Enfin, on n’y pense pas souvent, mais deux grandes richesses se retrouvent en abondance dans notre coin de pays : l’espace et l’eau. Sachez que notre région est aussi vaste que le Costa Rica et moins peuplée que l’Islande (ce qui n’est pas peu dire : y’a pas un chat là-bas). Aujourd’hui même, dans bien des pays, on se pile sur les pieds. En Allemagne, bien que cela soit bien vivable, ils sont plus de 200 habitants par kilomètre carré. Ici, on n’est pas trois (y’a pas même l’ombre d’un chat). Puis, de l’eau douce à perte de vue, en veux-tu en v’là! Le chemin pour venir chez nous donne déjà un bon avant-gout de la chose.
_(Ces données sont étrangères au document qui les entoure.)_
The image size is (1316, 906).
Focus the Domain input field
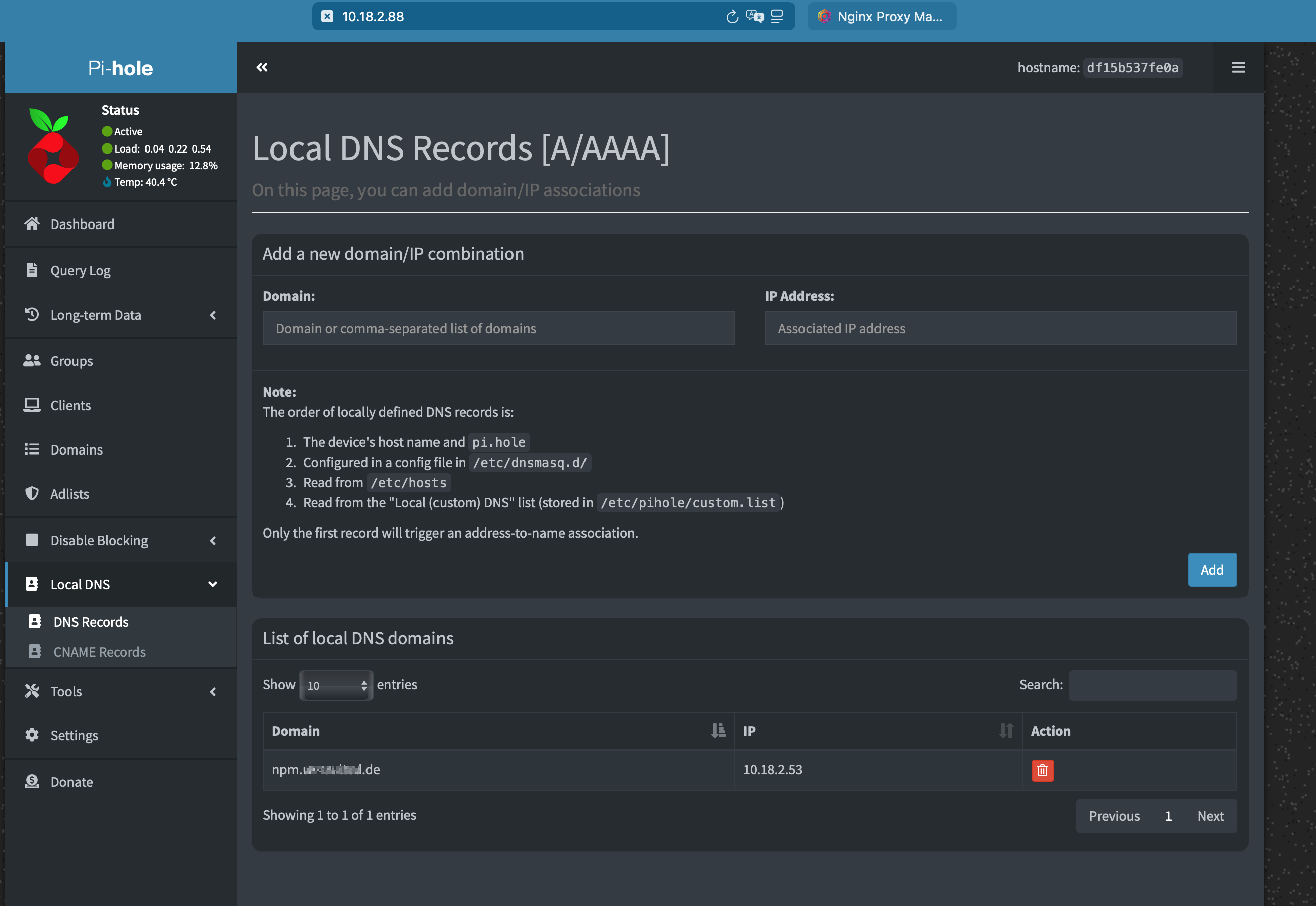coord(498,328)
Regardez la réserve La Vérendrye, on aurait mieux fait de ne pas construire de route et de faire du portage. Il y a 4000 lacs et rivières, un voyage qui ferait pleurer n’importe quel Touareg. En plus, des arbres à perte de vue. Du point de vue des ressources, nous sommes milliardaires.

Mais au diable tout cela, les gens des régions ont d’autres choses à offrir que le territoire. On ne peut pas marchander ce qu’on ne possède pas vraiment, par ailleurs. Il est plus sage de conclure que le territoire nous façonne davantage que nous le transformons. Que ce royaume est précieux parce que nous sommes liés à lui. Que nous sommes loin, à l’abri des bouleversements de la mondialisation, tranquilles, chez nous. L’important, c’est d’y croire avant tout, n’est-ce pas?